Dr. Yasmina M. Martos, eine auf Planetengeologie spezialisierte Wissenschaftlerin am Goddard Space Flight Center der NASA in Greenbelt, Maryland, untersuchte das Magnetfeld, die Gravitation und andere geologische Informationen auf Hinweise über die Menge und Verteilung von Wärme unter Grönland.

Ihre resultierende Hitzekarte enthüllte eine thermische Spur unter Grönland, die die Bewegung eines Kontinents durch die Erdgeschichte aufzeichnet.

Es wird angenommen, dass sich Grönland langsam über einen Mantelplume bewegt hat, eine Quelle großer Hitze, die eine diagonale Narbe von sehr heißem, dichtem Gestein unter der Oberfläche hinterlassen hat, als sich die tektonische Platte verschoben hat. Grönland zog über 100 Millionen Jahre lang von einem südlicheren Breitengrad in Richtung Arktis, als der Superkontinent Pangäa in die heutigen Kontinente zersplitterte. Vielleicht hat der Plume zuvor Island durch zahllose Vulkanausbrüche gebildet – eine sichtbare Spur der Existenz des Mantelplume, im Gegensatz zu Grönlands versteckter Narbe.

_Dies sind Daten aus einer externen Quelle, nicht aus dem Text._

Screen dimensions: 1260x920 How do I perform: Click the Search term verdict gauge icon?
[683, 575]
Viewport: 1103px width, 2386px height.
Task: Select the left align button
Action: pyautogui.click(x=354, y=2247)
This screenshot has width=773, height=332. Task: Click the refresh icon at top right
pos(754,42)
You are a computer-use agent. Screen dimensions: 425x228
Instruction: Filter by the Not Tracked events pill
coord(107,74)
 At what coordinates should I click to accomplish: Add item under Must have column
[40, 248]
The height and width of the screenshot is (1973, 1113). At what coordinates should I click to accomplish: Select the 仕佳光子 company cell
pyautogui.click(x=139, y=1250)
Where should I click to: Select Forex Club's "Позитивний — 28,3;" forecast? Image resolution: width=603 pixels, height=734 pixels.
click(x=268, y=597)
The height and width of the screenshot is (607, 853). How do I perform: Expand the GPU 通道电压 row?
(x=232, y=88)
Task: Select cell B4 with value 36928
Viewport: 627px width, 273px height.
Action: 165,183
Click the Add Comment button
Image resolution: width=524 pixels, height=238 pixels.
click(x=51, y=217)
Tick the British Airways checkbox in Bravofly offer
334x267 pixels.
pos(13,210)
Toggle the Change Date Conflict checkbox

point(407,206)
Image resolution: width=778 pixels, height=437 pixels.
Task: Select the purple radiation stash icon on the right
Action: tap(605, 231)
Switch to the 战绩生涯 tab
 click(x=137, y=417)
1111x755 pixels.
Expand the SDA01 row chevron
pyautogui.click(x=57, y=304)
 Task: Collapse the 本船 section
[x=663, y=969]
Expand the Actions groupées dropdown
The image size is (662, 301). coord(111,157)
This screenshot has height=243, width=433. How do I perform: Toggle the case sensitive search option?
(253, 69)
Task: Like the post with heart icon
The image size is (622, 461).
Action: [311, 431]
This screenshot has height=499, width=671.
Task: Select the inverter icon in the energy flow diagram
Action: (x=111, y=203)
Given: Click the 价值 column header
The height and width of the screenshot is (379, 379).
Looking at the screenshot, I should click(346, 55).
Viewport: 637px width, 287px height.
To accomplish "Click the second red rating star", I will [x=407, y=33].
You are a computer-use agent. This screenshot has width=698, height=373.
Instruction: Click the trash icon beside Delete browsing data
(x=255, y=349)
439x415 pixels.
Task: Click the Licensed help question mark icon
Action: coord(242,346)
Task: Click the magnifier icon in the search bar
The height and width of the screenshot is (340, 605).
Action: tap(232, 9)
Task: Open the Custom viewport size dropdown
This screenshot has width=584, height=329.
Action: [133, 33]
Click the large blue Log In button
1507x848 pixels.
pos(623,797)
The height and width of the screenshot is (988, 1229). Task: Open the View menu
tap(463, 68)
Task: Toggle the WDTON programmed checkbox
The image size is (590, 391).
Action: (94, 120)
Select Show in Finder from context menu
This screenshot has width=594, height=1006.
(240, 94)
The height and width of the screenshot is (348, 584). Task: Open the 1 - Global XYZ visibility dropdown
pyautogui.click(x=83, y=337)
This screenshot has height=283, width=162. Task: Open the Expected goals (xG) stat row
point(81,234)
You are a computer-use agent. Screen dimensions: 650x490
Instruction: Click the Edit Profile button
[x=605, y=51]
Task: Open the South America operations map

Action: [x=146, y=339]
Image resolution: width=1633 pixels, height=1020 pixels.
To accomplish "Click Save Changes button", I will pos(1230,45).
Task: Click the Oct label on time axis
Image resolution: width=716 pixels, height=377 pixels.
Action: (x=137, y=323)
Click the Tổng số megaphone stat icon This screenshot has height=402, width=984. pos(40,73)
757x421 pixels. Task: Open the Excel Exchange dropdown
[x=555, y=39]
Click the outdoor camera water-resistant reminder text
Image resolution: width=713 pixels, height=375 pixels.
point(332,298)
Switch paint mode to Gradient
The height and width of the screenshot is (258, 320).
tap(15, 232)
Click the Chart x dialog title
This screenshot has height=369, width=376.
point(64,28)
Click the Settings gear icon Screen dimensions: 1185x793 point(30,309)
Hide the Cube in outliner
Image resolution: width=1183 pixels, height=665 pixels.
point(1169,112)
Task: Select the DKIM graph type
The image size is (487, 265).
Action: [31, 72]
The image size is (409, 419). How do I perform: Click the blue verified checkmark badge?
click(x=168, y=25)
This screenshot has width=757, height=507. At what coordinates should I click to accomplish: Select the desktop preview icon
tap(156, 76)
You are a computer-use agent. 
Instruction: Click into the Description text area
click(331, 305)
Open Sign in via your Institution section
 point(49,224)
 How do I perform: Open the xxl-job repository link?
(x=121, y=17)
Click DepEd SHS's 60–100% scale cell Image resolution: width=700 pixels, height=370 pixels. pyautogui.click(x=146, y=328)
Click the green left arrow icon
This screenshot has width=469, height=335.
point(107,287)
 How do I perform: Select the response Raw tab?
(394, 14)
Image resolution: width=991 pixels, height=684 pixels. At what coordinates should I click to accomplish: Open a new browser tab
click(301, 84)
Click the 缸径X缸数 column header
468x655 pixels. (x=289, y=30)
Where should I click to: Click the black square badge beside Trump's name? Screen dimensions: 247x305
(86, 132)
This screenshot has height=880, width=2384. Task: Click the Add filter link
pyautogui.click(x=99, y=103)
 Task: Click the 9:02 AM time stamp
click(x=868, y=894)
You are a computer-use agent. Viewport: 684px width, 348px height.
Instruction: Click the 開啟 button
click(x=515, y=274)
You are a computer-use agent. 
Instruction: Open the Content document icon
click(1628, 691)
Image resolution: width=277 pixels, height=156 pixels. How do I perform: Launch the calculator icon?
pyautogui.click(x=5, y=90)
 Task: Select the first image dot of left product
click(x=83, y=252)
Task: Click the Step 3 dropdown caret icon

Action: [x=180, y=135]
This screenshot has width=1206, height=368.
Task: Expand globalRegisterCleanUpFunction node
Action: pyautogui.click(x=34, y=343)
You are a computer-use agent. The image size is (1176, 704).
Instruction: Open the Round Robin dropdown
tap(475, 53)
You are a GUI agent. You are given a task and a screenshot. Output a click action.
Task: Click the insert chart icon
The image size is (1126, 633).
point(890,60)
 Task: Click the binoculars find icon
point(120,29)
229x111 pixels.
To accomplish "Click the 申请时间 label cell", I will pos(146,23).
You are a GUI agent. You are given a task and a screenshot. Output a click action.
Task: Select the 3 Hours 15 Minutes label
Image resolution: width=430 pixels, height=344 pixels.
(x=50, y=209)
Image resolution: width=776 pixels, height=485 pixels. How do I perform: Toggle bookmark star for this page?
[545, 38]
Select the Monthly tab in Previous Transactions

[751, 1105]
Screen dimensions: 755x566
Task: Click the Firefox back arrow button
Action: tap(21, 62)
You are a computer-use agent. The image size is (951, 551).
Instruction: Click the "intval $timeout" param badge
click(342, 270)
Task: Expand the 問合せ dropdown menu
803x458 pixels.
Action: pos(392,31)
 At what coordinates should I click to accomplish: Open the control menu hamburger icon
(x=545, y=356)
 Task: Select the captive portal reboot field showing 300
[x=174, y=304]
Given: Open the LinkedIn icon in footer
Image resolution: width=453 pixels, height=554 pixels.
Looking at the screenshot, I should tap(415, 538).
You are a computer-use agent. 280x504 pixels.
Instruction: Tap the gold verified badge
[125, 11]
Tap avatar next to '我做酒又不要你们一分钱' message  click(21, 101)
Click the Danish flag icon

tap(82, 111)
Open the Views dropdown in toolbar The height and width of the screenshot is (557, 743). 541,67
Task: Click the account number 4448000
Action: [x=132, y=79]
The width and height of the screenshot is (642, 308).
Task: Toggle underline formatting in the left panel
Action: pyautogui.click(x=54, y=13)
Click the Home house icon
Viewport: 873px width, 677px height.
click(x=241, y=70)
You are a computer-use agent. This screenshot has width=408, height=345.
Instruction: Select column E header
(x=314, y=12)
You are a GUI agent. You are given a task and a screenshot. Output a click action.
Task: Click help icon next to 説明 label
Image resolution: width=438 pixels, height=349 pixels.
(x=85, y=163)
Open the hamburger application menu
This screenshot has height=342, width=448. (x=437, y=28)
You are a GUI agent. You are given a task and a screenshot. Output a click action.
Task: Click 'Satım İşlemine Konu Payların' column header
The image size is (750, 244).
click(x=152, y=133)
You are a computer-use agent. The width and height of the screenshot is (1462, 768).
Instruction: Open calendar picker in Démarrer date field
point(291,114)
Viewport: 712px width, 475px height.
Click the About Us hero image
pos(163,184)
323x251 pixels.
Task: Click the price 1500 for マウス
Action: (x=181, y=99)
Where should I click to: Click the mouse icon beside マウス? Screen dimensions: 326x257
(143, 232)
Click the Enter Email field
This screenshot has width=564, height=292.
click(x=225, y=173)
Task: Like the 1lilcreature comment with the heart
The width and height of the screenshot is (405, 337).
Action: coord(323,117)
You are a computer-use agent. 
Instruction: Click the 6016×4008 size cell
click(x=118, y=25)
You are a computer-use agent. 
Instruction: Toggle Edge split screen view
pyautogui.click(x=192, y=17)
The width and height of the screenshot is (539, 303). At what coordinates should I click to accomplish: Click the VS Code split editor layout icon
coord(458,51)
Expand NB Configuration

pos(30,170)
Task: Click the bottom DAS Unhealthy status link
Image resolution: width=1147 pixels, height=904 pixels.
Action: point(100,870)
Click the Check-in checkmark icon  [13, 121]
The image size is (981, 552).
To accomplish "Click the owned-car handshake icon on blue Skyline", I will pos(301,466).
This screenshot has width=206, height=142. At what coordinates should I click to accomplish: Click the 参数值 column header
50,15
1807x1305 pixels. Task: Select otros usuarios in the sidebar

“Ich glaube nicht, dass es einen zweiten Ort auf der Erde gibt, an dem eine Plumegeprägte Vergangenheit von einem Stück Kontinent aufgezeichnet wurde und nicht durch Oberflächenprozesse, wie Verwitterung, verändert wurde”, sagte Martos. “Aber hier ist es da, also können wir die Wärme der Region nutzen, um die Geschichte der Region zu verstehen.” 

Diese geodynamischen Spuren von Planeten hilft Wissenschaftlern, ihre Entwicklung zu verstehen. Aber sehr viel unmittelbarer speisen diese Hitze-Informationen die Modelle der Meeresspiegeländerungen hier auf der Erde und helfen Wissenschaftlern, das Verhalten von Eis vorherzusagen. Dies ist besonders wichtig für Landflächen. Grönland ist unter einer dicken Eisschicht begraben und schwer zu erreichen. Mehr als 80 Prozent von Grönland ist mit Eis bedeckt.

Wo Hitze ist, könnte es einen Mantelplume geben

In ihrer neuesten Veröffentlichung haben Martos und ihr Team den geothermischen Wärmefluss bzw. die Rate des Wärmeabflusses unter Grönland kartiert. Ihre Modelle zeigten überraschenderweise regionale Variationen sowie einen Wärmeweg entlang einer besonderen Route von Nordwesten nach Südosten der Insel.

“Wir würden erwarten, dass Grönland ein einheitlicheres Signal für den geothermischen Wärmefluss in seinem Inneren hat, aber das ist nicht der Fall”, sagte Martos, Hauptautoren der Studie.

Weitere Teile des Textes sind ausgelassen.